(Records for locating described items)
-- begin --
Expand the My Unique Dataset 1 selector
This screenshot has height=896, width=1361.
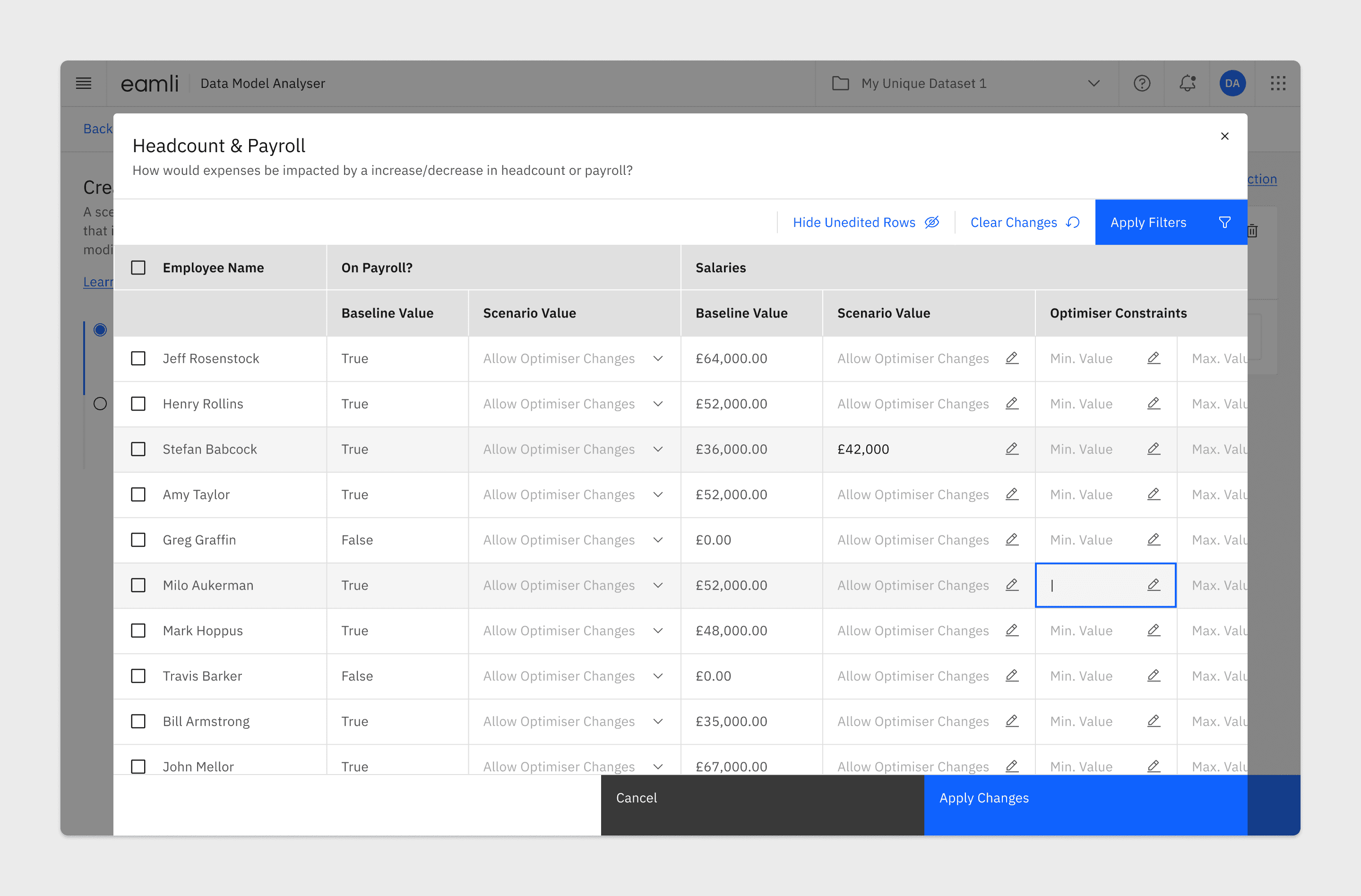point(1093,84)
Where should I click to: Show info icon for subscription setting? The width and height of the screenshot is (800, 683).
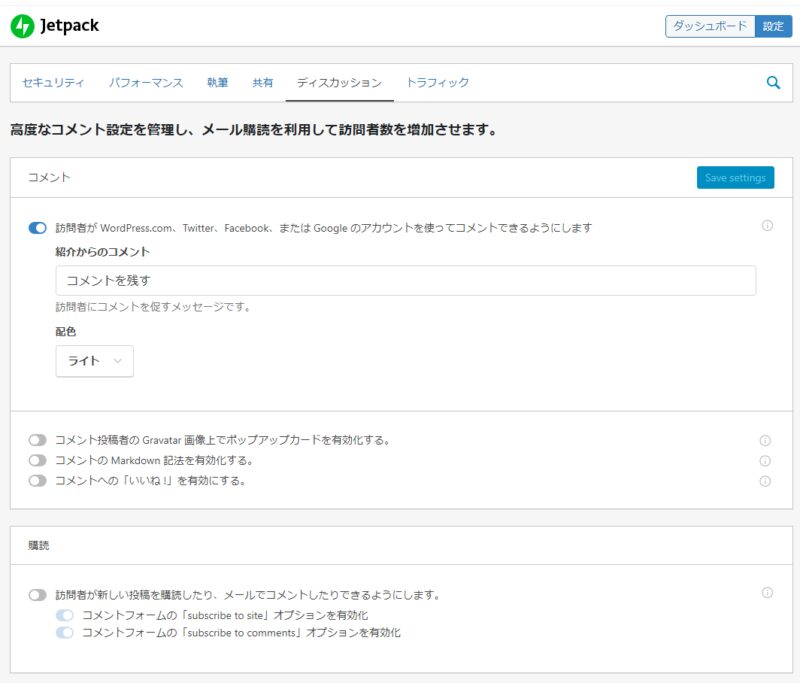[x=767, y=592]
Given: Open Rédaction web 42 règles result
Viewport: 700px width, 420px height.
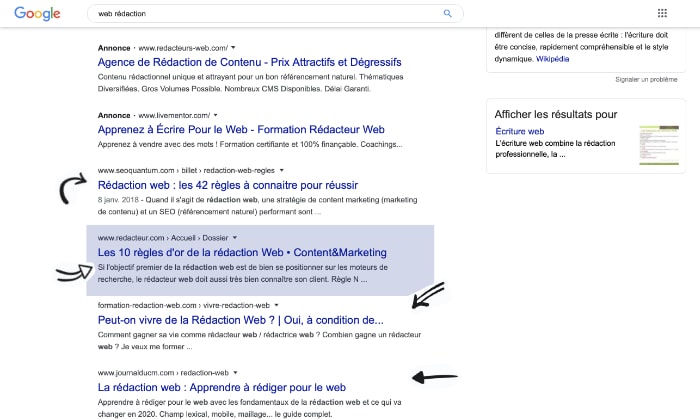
-- end --
OBJECTIVE:
Revise these lines so that "screenshot" becomes "capture" and nothing else changes, and leave the pictures out of your answer.

RESULT:
Expand the My Unique Dataset 1 selector
This capture has height=896, width=1361.
point(1093,84)
Where should I click to: Show info icon for subscription setting? The width and height of the capture is (800, 683).
[x=767, y=592]
Given: Open Rédaction web 42 règles result
Viewport: 700px width, 420px height.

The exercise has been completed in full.